┌──

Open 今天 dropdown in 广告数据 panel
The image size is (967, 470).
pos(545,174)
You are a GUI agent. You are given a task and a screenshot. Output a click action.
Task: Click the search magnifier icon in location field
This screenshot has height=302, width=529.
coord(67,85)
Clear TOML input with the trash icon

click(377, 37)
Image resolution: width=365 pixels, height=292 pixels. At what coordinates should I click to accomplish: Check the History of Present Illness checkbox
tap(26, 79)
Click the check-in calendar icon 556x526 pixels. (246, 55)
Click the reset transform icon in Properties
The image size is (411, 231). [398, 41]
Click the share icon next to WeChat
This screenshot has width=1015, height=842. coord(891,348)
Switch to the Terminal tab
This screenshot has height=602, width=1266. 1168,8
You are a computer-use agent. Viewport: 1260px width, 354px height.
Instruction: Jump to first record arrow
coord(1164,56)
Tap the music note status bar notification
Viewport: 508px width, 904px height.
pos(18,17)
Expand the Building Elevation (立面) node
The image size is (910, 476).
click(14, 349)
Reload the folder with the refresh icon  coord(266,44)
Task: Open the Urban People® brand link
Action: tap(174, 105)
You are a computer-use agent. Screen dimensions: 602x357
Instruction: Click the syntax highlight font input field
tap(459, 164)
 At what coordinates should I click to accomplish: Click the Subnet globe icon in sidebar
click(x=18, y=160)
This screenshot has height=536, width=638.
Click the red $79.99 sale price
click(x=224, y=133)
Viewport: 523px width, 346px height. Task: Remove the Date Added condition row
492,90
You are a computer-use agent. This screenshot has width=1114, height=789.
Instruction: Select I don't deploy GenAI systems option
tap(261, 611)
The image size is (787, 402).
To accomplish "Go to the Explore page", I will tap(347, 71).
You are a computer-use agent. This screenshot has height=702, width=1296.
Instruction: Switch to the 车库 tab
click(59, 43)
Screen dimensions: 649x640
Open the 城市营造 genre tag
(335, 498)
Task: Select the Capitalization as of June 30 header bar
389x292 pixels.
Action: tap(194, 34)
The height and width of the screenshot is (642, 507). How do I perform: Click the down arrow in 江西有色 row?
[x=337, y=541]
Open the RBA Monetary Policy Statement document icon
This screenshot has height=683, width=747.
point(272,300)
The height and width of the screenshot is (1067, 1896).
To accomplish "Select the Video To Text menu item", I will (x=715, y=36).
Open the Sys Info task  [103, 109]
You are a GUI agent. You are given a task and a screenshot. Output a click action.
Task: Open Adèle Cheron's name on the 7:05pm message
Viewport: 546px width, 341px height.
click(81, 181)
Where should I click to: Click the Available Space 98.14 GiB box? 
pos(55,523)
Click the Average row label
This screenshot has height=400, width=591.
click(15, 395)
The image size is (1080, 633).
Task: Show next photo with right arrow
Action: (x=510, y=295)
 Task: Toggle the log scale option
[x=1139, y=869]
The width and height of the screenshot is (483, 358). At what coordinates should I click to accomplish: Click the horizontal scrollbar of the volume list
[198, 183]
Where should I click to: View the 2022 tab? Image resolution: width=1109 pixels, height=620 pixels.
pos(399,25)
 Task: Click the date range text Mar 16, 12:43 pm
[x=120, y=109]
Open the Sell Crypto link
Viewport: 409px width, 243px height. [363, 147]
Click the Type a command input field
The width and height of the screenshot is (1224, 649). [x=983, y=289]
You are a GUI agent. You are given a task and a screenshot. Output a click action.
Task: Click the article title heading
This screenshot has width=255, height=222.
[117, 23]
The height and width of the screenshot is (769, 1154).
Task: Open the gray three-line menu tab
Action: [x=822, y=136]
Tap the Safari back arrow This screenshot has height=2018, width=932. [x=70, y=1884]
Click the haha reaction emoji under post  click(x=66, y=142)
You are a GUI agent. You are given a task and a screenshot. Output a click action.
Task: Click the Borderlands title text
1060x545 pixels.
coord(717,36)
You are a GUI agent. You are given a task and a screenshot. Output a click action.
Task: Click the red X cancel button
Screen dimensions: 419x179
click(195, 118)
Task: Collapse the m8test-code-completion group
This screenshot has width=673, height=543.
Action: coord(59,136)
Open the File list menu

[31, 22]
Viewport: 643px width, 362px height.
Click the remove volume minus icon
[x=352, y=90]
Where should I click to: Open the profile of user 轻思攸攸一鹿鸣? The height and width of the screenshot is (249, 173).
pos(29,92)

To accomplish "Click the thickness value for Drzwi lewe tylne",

└──

- [Your task]
Set down the lines of the listing above verbatim, first line through the line containing "Task: Click the search", inclusive; add no other lines.

- [Result]
Open 今天 dropdown in 广告数据 panel
The image size is (967, 470).
pos(545,174)
You are a GUI agent. You are given a task and a screenshot. Output a click action.
Task: Click the search magnifier icon in location field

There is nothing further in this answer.